EXERCISE:
A word-for-word restatement of every record is required.

━━━━━━

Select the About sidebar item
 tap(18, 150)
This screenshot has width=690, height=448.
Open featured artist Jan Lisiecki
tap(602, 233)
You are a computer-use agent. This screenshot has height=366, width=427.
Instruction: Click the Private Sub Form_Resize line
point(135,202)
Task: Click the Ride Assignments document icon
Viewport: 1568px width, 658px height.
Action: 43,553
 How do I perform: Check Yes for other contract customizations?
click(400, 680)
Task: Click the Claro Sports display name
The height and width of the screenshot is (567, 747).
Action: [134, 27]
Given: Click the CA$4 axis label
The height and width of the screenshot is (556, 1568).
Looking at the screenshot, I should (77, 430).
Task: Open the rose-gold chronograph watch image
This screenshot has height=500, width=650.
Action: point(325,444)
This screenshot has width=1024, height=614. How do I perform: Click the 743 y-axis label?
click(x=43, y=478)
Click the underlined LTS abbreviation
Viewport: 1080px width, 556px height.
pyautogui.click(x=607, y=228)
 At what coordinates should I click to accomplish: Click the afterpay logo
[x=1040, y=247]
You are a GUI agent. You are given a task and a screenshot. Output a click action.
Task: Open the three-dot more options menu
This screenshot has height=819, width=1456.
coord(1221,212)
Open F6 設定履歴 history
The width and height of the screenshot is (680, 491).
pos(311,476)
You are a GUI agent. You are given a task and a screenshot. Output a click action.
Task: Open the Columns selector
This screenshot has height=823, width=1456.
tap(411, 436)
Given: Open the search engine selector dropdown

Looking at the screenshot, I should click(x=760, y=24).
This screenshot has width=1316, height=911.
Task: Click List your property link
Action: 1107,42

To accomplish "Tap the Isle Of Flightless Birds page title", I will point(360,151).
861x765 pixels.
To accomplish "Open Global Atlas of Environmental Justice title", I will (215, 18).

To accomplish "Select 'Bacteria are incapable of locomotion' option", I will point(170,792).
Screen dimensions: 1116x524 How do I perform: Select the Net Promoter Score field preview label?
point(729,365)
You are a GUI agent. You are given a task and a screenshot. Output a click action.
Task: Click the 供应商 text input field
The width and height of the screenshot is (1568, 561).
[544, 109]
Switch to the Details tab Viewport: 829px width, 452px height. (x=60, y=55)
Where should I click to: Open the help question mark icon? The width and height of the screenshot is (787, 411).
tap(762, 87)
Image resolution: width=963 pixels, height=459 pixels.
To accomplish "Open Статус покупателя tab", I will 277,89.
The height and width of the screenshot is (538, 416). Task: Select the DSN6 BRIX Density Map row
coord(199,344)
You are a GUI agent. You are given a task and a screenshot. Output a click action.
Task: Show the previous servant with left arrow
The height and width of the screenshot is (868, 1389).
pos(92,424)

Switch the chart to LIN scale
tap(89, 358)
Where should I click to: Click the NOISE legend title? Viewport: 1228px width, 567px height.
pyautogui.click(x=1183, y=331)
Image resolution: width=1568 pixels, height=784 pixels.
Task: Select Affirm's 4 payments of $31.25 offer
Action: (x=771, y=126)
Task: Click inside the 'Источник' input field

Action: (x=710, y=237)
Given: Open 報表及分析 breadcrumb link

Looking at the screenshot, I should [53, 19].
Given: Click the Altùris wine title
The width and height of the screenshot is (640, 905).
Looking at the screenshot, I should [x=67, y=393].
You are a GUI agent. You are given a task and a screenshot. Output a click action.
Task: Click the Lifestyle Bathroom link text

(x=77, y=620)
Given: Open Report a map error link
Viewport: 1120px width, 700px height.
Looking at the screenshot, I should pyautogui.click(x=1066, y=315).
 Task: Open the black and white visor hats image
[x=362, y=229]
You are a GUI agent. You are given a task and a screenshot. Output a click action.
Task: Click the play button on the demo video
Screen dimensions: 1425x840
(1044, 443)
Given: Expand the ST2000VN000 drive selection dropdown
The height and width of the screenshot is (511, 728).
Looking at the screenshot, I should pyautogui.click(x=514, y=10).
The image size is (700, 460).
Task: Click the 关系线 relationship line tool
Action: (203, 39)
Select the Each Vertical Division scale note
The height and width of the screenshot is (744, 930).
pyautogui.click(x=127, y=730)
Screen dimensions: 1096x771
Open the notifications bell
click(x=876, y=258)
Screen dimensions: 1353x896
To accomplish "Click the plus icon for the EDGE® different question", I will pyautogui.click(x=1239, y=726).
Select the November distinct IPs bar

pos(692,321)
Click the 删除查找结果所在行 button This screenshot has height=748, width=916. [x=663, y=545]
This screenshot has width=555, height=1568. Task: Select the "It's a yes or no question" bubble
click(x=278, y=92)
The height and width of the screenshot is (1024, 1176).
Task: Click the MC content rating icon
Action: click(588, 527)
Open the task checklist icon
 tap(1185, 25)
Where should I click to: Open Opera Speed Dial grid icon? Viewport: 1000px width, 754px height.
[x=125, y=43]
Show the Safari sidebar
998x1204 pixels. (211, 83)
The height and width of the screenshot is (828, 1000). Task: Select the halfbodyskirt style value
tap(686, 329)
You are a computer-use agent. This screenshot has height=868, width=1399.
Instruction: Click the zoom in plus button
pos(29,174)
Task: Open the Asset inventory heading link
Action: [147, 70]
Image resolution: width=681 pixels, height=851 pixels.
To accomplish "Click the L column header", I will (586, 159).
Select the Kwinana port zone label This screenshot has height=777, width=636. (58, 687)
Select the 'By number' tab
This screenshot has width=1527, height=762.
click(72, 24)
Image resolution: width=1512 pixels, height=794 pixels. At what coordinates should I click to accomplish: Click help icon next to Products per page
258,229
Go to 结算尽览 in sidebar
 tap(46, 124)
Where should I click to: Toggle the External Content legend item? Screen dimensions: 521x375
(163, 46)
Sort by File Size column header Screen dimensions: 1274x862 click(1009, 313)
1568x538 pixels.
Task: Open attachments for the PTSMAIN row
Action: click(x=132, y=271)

━━━━━━

SOLUTION:
Select the About sidebar item
 tap(18, 150)
This screenshot has width=690, height=448.
Open featured artist Jan Lisiecki
tap(602, 233)
You are a computer-use agent. This screenshot has height=366, width=427.
Instruction: Click the Private Sub Form_Resize line
point(135,202)
Task: Click the Ride Assignments document icon
Viewport: 1568px width, 658px height.
Action: 43,553
 How do I perform: Check Yes for other contract customizations?
click(400, 680)
Task: Click the Claro Sports display name
The height and width of the screenshot is (567, 747).
Action: [134, 27]
Given: Click the CA$4 axis label
The height and width of the screenshot is (556, 1568).
Looking at the screenshot, I should (77, 430).
Task: Open the rose-gold chronograph watch image
This screenshot has height=500, width=650.
Action: point(325,444)
This screenshot has width=1024, height=614. How do I perform: Click the 743 y-axis label?
click(x=43, y=478)
Click the underlined LTS abbreviation
Viewport: 1080px width, 556px height.
pyautogui.click(x=607, y=228)
 At what coordinates should I click to accomplish: Click the afterpay logo
[x=1040, y=247]
You are a GUI agent. You are given a task and a screenshot. Output a click action.
Task: Open the three-dot more options menu
This screenshot has height=819, width=1456.
coord(1221,212)
Open F6 設定履歴 history
The width and height of the screenshot is (680, 491).
pos(311,476)
You are a GUI agent. You are given a task and a screenshot. Output a click action.
Task: Open the Columns selector
This screenshot has height=823, width=1456.
tap(411, 436)
Given: Open the search engine selector dropdown

Looking at the screenshot, I should click(x=760, y=24).
This screenshot has width=1316, height=911.
Task: Click List your property link
Action: 1107,42

To accomplish "Tap the Isle Of Flightless Birds page title", I will point(360,151).
861x765 pixels.
To accomplish "Open Global Atlas of Environmental Justice title", I will (215, 18).

To accomplish "Select 'Bacteria are incapable of locomotion' option", I will point(170,792).
Screen dimensions: 1116x524 How do I perform: Select the Net Promoter Score field preview label?
point(729,365)
You are a GUI agent. You are given a task and a screenshot. Output a click action.
Task: Click the 供应商 text input field
The width and height of the screenshot is (1568, 561).
[544, 109]
Switch to the Details tab Viewport: 829px width, 452px height. (x=60, y=55)
Where should I click to: Open the help question mark icon? The width and height of the screenshot is (787, 411).
tap(762, 87)
Image resolution: width=963 pixels, height=459 pixels.
To accomplish "Open Статус покупателя tab", I will 277,89.
The height and width of the screenshot is (538, 416). Task: Select the DSN6 BRIX Density Map row
coord(199,344)
You are a GUI agent. You are given a task and a screenshot. Output a click action.
Task: Show the previous servant with left arrow
The height and width of the screenshot is (868, 1389).
pos(92,424)

Switch the chart to LIN scale
tap(89, 358)
Where should I click to: Click the NOISE legend title? Viewport: 1228px width, 567px height.
pyautogui.click(x=1183, y=331)
Image resolution: width=1568 pixels, height=784 pixels.
Task: Select Affirm's 4 payments of $31.25 offer
Action: (x=771, y=126)
Task: Click inside the 'Источник' input field

Action: (x=710, y=237)
Given: Open 報表及分析 breadcrumb link

Looking at the screenshot, I should [53, 19].
Given: Click the Altùris wine title
The width and height of the screenshot is (640, 905).
Looking at the screenshot, I should [x=67, y=393].
You are a GUI agent. You are given a task and a screenshot. Output a click action.
Task: Click the Lifestyle Bathroom link text

(x=77, y=620)
Given: Open Report a map error link
Viewport: 1120px width, 700px height.
Looking at the screenshot, I should pyautogui.click(x=1066, y=315).
 Task: Open the black and white visor hats image
[x=362, y=229]
You are a GUI agent. You are given a task and a screenshot. Output a click action.
Task: Click the play button on the demo video
Screen dimensions: 1425x840
(1044, 443)
Given: Expand the ST2000VN000 drive selection dropdown
The height and width of the screenshot is (511, 728).
Looking at the screenshot, I should pyautogui.click(x=514, y=10).
The image size is (700, 460).
Task: Click the 关系线 relationship line tool
Action: (203, 39)
Select the Each Vertical Division scale note
The height and width of the screenshot is (744, 930).
pyautogui.click(x=127, y=730)
Screen dimensions: 1096x771
Open the notifications bell
click(x=876, y=258)
Screen dimensions: 1353x896
To accomplish "Click the plus icon for the EDGE® different question", I will pyautogui.click(x=1239, y=726).
Select the November distinct IPs bar

pos(692,321)
Click the 删除查找结果所在行 button This screenshot has height=748, width=916. [x=663, y=545]
This screenshot has width=555, height=1568. Task: Select the "It's a yes or no question" bubble
click(x=278, y=92)
The height and width of the screenshot is (1024, 1176).
Task: Click the MC content rating icon
Action: click(588, 527)
Open the task checklist icon
 tap(1185, 25)
Where should I click to: Open Opera Speed Dial grid icon? Viewport: 1000px width, 754px height.
[x=125, y=43]
Show the Safari sidebar
998x1204 pixels. (211, 83)
The height and width of the screenshot is (828, 1000). Task: Select the halfbodyskirt style value
tap(686, 329)
You are a computer-use agent. This screenshot has height=868, width=1399.
Instruction: Click the zoom in plus button
pos(29,174)
Task: Open the Asset inventory heading link
Action: [147, 70]
Image resolution: width=681 pixels, height=851 pixels.
To accomplish "Click the L column header", I will (586, 159).
Select the Kwinana port zone label This screenshot has height=777, width=636. (58, 687)
Select the 'By number' tab
This screenshot has width=1527, height=762.
click(72, 24)
Image resolution: width=1512 pixels, height=794 pixels. At what coordinates should I click to accomplish: Click help icon next to Products per page
258,229
Go to 结算尽览 in sidebar
 tap(46, 124)
Where should I click to: Toggle the External Content legend item? Screen dimensions: 521x375
(163, 46)
Sort by File Size column header Screen dimensions: 1274x862 click(1009, 313)
1568x538 pixels.
Task: Open attachments for the PTSMAIN row
Action: click(x=132, y=271)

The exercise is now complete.